>>>>
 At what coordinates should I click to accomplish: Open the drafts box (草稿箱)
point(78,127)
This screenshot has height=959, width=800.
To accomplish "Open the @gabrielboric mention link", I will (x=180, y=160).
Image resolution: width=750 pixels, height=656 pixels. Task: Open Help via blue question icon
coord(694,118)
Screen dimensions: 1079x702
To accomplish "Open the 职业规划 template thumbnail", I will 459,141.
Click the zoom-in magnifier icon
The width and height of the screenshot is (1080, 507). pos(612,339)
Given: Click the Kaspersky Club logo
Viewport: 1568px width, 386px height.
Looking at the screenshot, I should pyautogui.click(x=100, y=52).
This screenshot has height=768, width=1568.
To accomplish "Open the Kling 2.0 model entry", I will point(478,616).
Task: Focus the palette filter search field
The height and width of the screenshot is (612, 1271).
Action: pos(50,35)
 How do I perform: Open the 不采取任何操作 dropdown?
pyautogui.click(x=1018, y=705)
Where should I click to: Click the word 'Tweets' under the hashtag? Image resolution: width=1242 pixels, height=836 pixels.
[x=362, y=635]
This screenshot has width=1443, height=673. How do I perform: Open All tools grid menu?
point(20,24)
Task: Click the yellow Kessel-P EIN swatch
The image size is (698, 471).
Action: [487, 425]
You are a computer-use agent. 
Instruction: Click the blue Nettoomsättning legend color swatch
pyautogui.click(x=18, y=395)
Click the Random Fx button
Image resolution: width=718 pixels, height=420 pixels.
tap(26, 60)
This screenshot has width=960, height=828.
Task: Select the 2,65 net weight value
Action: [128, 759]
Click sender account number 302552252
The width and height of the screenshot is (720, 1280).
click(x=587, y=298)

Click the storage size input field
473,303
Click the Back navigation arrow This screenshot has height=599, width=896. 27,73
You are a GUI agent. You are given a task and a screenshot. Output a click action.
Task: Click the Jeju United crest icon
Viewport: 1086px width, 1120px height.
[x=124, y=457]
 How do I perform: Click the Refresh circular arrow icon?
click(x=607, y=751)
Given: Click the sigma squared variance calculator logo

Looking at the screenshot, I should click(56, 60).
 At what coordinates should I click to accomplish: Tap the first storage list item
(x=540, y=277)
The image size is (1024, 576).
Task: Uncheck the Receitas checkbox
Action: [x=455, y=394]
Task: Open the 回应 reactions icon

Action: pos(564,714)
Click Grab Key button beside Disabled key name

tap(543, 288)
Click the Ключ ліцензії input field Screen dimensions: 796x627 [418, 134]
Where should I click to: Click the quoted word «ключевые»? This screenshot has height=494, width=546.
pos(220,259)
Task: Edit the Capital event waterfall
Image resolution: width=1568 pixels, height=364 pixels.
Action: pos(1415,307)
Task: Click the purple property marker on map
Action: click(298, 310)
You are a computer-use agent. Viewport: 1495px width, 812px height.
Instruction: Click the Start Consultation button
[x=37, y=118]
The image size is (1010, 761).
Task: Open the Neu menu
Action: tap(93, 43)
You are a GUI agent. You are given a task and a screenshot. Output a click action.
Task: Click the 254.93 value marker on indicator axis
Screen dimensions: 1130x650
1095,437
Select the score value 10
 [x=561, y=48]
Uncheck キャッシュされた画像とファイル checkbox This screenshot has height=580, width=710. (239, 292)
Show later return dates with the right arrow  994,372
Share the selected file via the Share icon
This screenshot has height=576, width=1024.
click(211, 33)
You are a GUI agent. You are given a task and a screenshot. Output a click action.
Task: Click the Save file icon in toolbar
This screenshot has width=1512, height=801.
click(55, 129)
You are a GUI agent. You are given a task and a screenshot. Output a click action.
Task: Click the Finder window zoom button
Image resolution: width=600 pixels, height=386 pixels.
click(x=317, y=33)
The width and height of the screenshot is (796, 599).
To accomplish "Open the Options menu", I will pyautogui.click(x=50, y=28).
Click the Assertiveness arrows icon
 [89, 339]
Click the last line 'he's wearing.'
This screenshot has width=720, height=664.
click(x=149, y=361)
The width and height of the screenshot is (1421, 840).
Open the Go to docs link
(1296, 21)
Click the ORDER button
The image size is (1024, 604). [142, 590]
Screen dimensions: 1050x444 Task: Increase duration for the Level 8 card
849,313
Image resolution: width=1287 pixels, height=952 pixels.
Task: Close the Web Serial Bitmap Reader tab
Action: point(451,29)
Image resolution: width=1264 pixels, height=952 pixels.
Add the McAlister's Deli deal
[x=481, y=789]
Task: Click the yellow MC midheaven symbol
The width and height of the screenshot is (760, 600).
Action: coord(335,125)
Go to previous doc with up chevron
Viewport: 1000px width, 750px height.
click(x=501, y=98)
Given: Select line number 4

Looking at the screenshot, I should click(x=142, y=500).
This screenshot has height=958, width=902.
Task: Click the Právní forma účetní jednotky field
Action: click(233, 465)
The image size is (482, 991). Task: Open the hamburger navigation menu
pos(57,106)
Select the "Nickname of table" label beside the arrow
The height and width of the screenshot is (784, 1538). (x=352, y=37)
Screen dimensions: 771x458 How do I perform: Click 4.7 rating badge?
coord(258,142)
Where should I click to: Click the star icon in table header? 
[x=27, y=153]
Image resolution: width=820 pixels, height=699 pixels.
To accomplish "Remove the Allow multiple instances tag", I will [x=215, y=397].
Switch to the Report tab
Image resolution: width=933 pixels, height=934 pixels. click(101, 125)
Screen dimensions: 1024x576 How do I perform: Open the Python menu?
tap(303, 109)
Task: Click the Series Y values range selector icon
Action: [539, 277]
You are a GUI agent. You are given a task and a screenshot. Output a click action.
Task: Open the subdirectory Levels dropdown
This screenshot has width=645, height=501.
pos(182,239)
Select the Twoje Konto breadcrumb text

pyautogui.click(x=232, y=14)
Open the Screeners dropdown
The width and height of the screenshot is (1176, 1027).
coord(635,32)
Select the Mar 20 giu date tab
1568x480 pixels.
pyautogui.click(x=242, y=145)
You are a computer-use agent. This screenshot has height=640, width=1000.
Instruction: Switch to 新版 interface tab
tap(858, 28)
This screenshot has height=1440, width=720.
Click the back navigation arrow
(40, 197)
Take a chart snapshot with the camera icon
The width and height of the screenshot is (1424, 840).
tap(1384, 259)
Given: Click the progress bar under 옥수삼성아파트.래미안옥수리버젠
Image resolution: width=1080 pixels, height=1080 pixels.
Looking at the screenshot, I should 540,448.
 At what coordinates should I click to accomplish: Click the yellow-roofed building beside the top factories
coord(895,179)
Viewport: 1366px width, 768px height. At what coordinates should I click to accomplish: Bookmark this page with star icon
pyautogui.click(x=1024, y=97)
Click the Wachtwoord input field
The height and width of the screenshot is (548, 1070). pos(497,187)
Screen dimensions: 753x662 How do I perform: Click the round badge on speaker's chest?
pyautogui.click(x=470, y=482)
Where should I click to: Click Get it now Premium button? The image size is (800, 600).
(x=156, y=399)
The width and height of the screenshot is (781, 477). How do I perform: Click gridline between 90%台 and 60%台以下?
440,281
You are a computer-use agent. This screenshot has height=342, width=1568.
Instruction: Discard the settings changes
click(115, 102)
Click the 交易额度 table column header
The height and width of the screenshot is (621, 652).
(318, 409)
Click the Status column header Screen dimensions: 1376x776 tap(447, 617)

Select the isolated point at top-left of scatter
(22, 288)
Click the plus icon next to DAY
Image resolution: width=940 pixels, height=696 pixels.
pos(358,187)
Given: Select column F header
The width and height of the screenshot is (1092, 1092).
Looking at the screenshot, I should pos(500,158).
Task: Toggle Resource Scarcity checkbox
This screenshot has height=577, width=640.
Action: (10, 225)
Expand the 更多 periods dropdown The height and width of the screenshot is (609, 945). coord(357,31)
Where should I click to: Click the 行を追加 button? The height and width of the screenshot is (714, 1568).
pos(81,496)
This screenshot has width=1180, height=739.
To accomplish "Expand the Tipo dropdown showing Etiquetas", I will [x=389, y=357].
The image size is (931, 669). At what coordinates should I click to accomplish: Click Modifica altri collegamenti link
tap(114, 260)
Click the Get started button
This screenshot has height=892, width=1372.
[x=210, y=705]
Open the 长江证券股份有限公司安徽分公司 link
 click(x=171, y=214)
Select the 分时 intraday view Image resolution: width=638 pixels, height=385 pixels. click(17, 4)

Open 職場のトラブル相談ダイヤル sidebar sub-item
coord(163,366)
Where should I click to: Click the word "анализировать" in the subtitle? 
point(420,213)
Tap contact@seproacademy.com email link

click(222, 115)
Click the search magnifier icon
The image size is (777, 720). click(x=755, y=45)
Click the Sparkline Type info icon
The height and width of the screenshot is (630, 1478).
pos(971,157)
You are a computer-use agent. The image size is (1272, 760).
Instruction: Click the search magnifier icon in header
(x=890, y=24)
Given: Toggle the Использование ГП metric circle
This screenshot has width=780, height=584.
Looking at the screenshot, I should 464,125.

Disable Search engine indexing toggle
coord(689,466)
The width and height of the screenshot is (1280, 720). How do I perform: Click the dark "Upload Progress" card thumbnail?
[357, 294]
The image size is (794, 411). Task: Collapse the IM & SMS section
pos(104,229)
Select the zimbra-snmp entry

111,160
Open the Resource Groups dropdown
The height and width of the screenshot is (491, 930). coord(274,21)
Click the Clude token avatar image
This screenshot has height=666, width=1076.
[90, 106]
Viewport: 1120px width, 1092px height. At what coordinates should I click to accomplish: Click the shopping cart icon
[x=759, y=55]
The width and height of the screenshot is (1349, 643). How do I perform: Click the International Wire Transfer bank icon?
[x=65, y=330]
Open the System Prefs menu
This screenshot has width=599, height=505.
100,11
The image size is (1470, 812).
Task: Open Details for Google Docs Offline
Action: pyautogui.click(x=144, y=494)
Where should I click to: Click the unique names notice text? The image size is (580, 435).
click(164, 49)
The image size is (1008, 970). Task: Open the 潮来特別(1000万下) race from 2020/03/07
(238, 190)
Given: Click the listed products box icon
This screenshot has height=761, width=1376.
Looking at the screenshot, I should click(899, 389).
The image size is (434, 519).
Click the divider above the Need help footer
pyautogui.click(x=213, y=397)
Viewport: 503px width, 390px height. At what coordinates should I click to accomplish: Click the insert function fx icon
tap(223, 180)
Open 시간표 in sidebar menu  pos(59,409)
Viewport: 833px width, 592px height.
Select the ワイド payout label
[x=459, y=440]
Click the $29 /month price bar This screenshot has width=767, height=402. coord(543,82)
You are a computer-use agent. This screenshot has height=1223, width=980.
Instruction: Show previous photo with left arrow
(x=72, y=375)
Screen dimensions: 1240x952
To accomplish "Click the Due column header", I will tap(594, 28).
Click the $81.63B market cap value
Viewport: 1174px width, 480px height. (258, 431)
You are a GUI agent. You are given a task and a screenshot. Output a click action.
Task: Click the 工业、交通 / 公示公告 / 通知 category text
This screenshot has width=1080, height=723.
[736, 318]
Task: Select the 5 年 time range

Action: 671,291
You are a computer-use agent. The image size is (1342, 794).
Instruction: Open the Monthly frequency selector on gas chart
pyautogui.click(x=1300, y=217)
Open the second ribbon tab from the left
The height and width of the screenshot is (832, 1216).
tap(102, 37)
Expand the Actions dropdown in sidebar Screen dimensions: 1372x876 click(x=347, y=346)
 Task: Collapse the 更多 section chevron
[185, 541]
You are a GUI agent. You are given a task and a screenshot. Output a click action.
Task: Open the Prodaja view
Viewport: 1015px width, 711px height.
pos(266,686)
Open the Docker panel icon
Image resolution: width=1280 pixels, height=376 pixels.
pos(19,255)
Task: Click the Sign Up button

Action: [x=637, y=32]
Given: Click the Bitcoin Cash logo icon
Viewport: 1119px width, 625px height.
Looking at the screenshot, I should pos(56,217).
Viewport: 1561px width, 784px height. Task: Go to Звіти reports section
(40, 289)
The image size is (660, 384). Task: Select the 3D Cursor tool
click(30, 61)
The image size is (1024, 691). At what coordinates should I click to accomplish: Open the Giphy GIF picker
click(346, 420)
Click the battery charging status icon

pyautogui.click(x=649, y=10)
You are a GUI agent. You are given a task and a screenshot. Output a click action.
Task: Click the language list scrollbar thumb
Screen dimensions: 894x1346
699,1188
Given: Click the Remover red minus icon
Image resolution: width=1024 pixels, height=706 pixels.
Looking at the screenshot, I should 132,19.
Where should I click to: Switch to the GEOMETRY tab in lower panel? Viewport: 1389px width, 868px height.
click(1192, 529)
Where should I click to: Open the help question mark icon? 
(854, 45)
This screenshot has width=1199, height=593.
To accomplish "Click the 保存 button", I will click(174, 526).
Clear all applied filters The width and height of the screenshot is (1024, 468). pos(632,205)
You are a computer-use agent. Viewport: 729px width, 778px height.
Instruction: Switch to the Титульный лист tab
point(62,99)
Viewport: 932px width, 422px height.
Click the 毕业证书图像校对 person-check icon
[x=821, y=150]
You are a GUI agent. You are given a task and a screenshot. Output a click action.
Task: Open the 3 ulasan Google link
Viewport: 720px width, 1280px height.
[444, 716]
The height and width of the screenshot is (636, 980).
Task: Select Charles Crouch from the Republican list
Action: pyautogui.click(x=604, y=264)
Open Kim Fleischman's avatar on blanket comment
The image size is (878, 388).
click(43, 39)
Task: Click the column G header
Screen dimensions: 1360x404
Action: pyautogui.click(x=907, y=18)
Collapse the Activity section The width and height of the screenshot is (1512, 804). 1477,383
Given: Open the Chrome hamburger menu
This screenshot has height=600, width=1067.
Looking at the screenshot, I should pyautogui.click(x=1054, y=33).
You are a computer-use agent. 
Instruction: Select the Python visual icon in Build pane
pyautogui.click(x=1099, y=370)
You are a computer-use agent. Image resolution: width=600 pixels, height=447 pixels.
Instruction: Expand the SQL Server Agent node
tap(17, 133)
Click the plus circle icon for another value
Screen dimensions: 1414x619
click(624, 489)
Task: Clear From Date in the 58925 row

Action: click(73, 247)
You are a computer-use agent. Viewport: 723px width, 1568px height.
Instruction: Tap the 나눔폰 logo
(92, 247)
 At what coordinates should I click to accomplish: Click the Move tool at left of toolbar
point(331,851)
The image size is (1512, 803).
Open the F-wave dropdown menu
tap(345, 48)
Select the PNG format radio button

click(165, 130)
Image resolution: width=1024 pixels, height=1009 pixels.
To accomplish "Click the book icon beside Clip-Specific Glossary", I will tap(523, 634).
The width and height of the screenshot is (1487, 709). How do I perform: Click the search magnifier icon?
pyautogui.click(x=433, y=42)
<<<<
REQUIRED ACTION:
Your answer must consist of every line from the listing that holds the string "circle".

REPLY TO THE EXERCISE:
Given: Toggle the Использование ГП metric circle
Click the plus circle icon for another value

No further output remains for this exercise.